Range and hardiness: Nettles are hardy in USDA climate zones 3 through 10. They grow in most of North America, from Mexico to Canada, from the East Coast to the West Coast, anywhere that soil is moist and rich. I want to emphasize, if your soil is not naturally rich don’t let this stop you from trying your hand at nettles. At this moment in time we have at our disposal many economical ways to enrich soil. In most areas of the US, we can get free or cheap wood chips, free or cheap animal manure, food scraps, spoiled hay pond muck, and low-price municipal compost. All of these things can turn a poor soil into a rich one.
Design considerations: You should definitely grow both nettles and Jerusalem artichokes in your apocalypse-permaculture system. But you probably shouldn’t grow then right next to each other. this is because I am pretty sure that the j-chokes would overrun the nettles. Now I haven’t actually carried out this experiment to see if my opinion is true, but I do have both of these plants growing within about fifty feet of one-another. I can observe that both are very resilient. But when I look at how j-chokes expand so densely and inexorably, I think that very few herbaceous plants could resist them head-on. By the way, an herbaceous plant is a plant with no woody stem - a plant that dies back to ground level in the fall. Basically, if it is not a tree or a bush, it is herbaceous.

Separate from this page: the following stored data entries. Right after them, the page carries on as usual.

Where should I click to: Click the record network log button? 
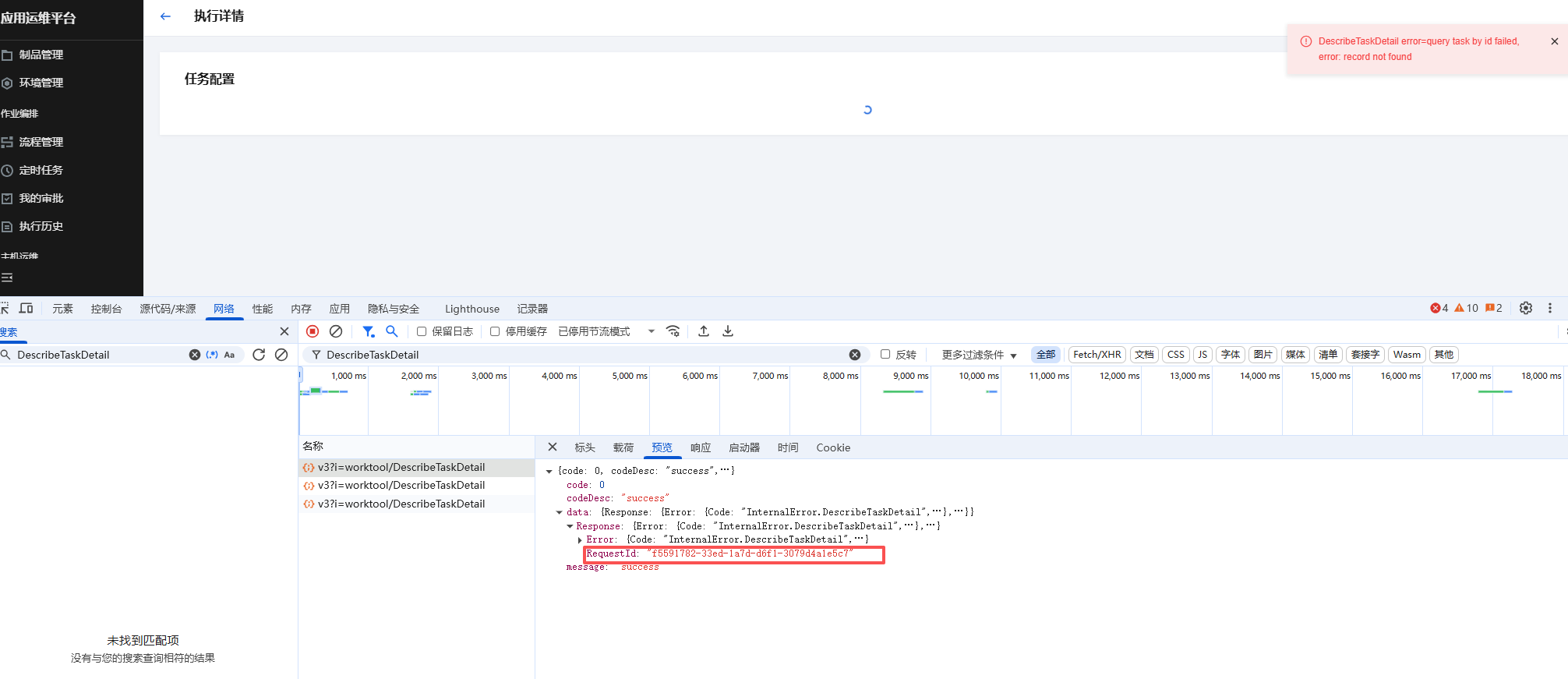click(x=313, y=331)
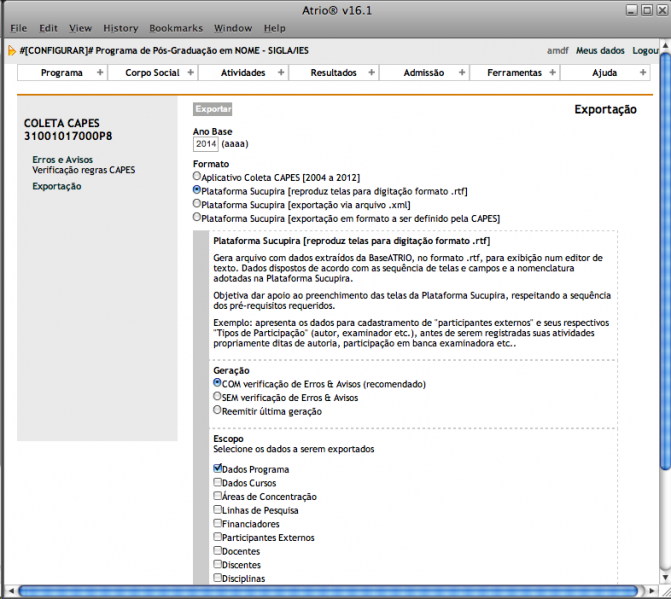Viewport: 671px width, 599px height.
Task: Select Aplicativo Coleta CAPES [2004 a 2012] format
Action: point(197,176)
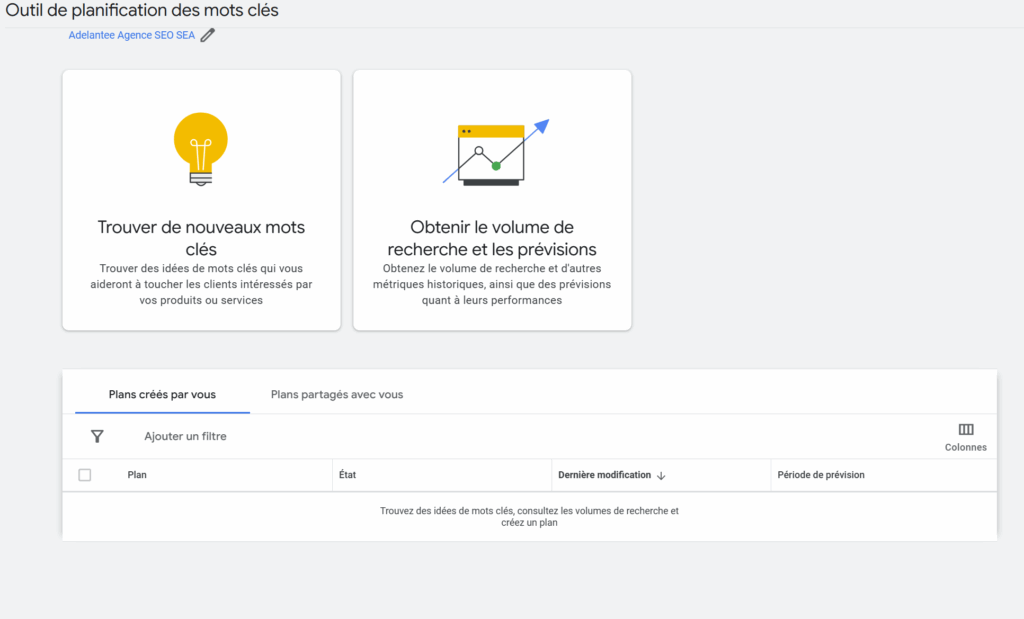This screenshot has height=619, width=1024.
Task: Switch to the Plans partagés avec vous tab
Action: pos(335,394)
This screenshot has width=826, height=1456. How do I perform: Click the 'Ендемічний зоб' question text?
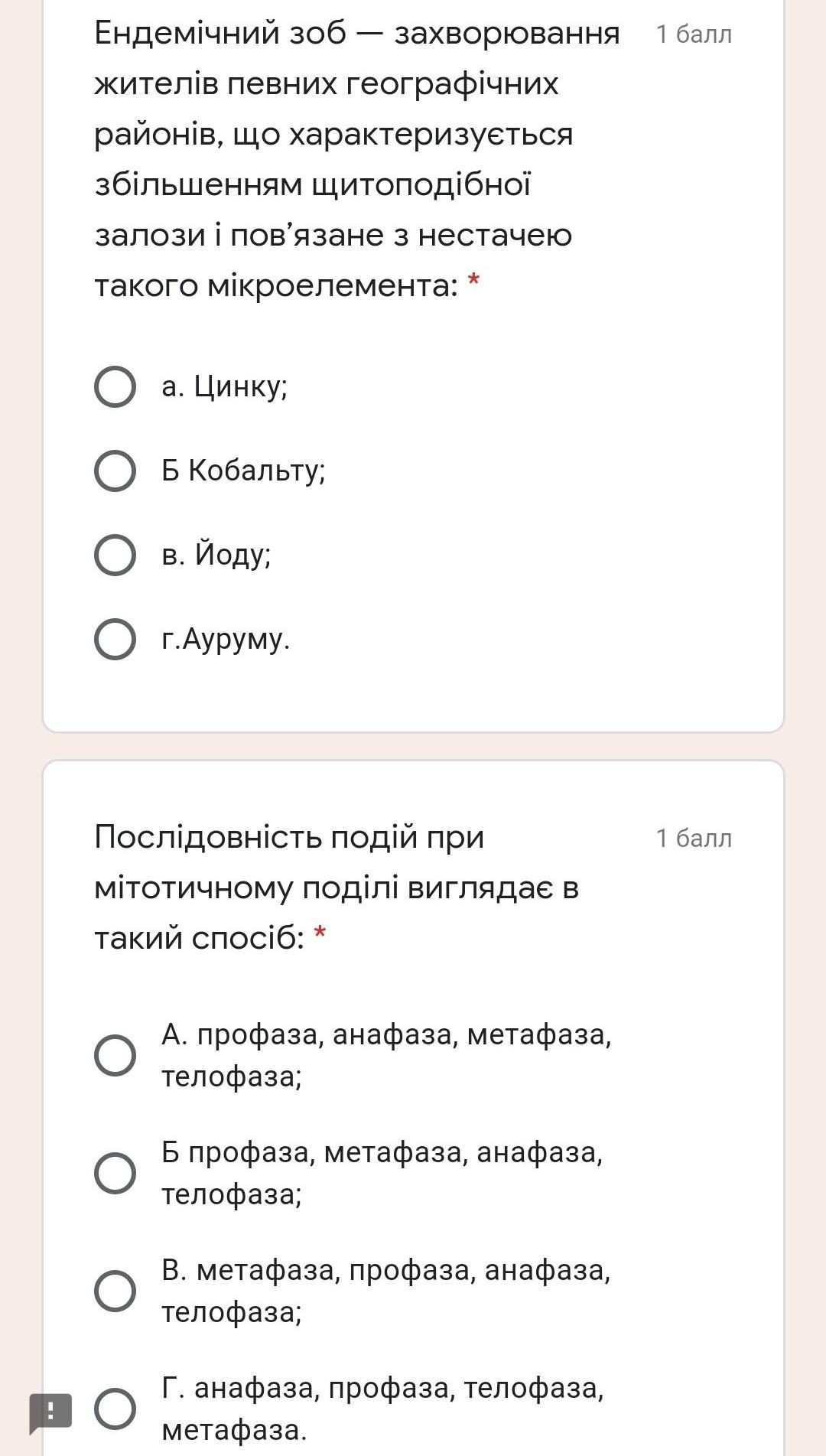(356, 159)
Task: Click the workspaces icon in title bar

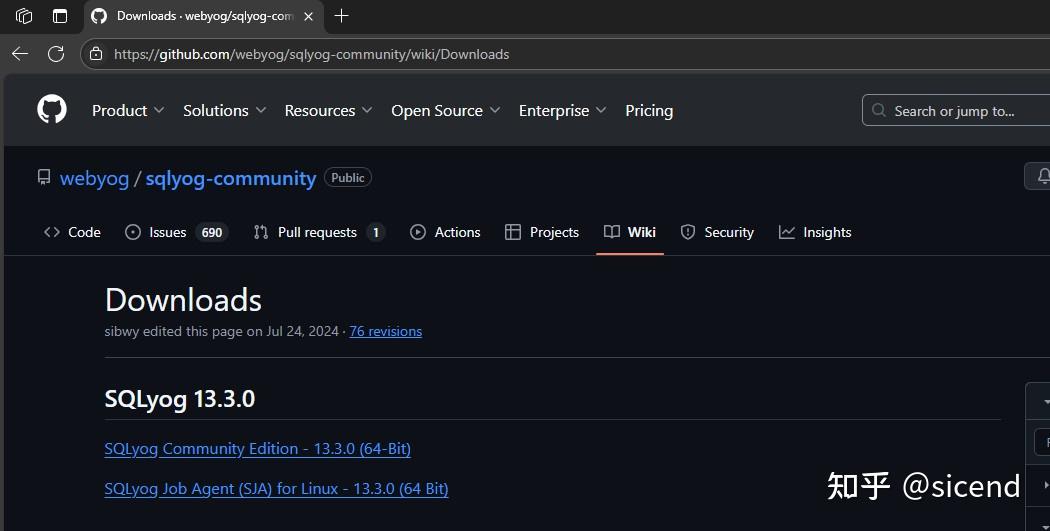Action: (x=24, y=16)
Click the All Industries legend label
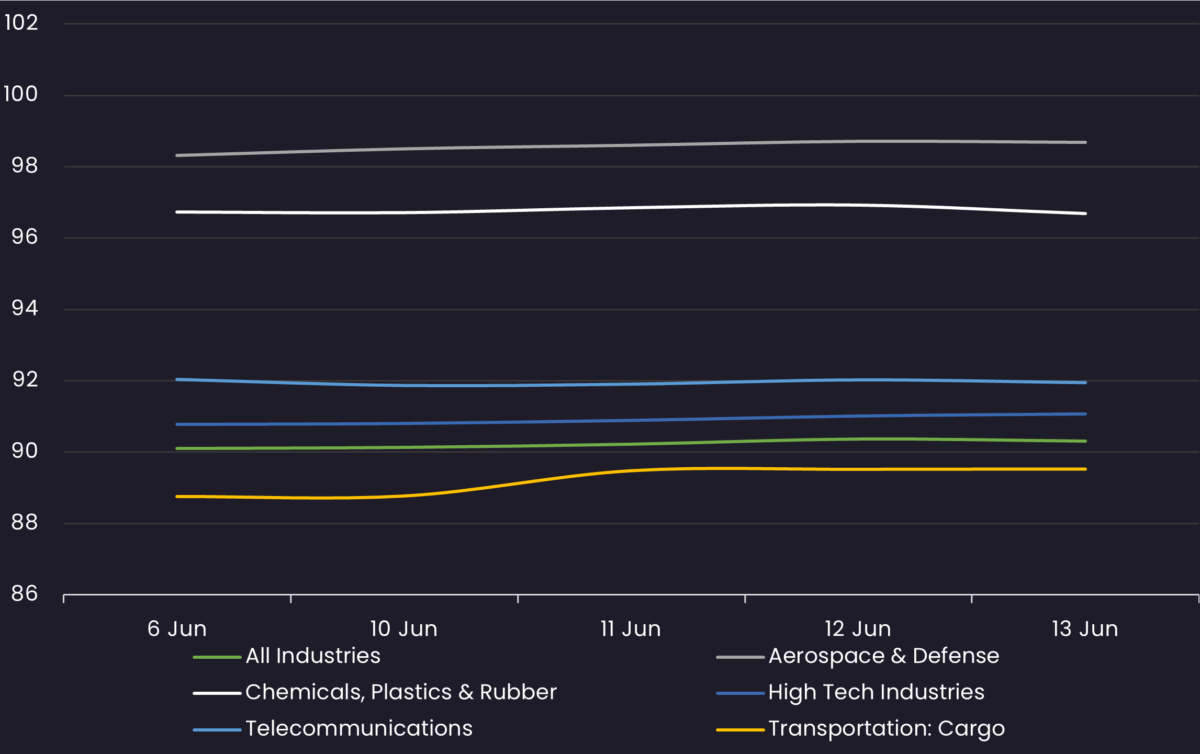This screenshot has width=1200, height=754. coord(312,656)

Nettles are probably best grown in meadows or along forest edges, or water edges - anywhere that is fairly moist. I haven’t tried this yet, but since but I have often thought they would make a nice underplanting for fruit and nut trees. They tolerate shade very well, and in a hot climate, they might actually do better in the shade of a fruit tree, as it would be slightly moister there.
Yes, I understand this would entail a certain inconvenience, as one would have to wear long pants and a long sleeve shirt when harvesting or maintaining the trees. But you would also double your per/area food production; you would get two food crops out of the same patch of ground. Plus, on that same patch of ground, you would be spreading out your production in the temporal plane: You would get a nettle harvest in the spring, and a fruit or nut harvest in the summer or fall. Now, if you have unlimited acreage, this might not be a big deal to you. But most of us are working with space constraints.
Conclusion: Here is a summation of what makes nettles an excellent survival permaculture crop: It is an edible green that is very high in protein. It is exceptionally valuable as a nutrient-dense food, yet few people recognize it as food. It is useful in several ways: as a fresh food, a storage food, a medicine, and a fiber. It can grow along side of, or underneath, other food crops. Finally, it is easy to establish but hard to kill.